Just redid it - a bit ambiguous?
- Well it saves checking the entries on the submission page!
- Hmm. This sort of endgame produces a serious bout of nervousness, as I try to convince myself that I really do need to follow the instructions literally. It worked with the lone S in Pointer's Hiding-Places, so it had better work here!
- Loved it! Step by little step, all became clear.
- Bags of originality and inventiveness here, going one better than the previous variations on "submit a blank grid" that I've seen. Lovely idea to use superfluous words to generate an alternative grid and great to see a new way of coding an instruction. My only minor issue was with the choice of title and preamble wording - I was left with a vague feeling that there must be a nuance of "incompatible" that doesn't seem covered by the Chambers definition. But that didn't stop this being a top quality puzzle.

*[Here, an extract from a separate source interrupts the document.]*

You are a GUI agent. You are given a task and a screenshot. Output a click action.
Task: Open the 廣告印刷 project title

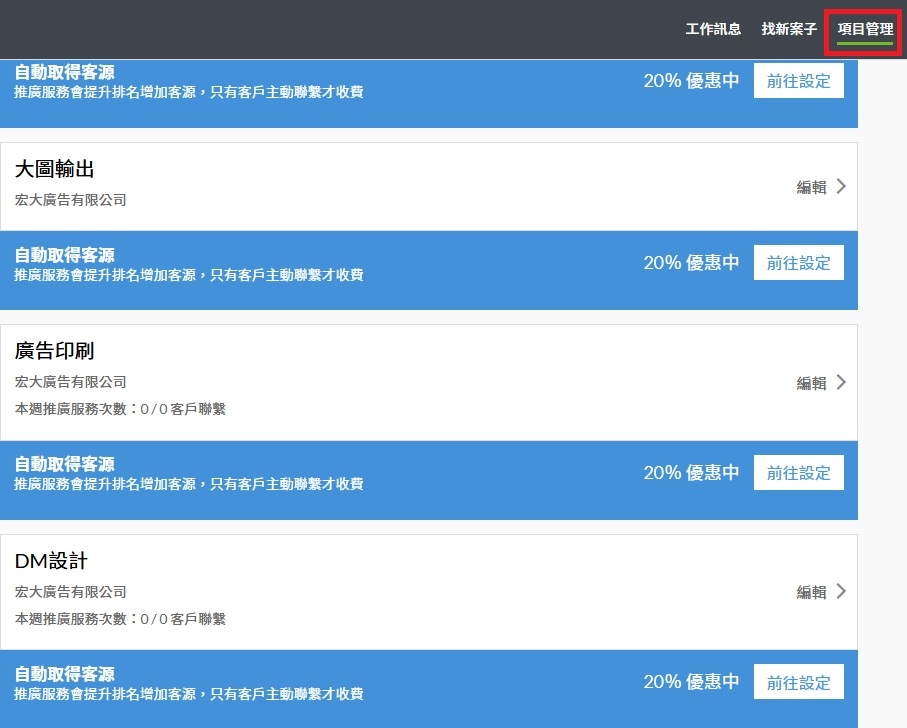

- The instruction in the first grid was clear enough and the second grid came together easily. The second instruction also appeared to be unambiguous. However if I have misunderstood this instruction, my submission will look pretty silly. The incompatibility has produced the ultimate in minimalist solutions (I hope!).
- Ha Ha! I don't think we can ever have a more minimalist return. I haven't seen James over the summer, but I'd like to know how he's going to comply with the instructions on his electronic entry!
- The idea of mailing a hole is somewhat curious; I hope it is what is required.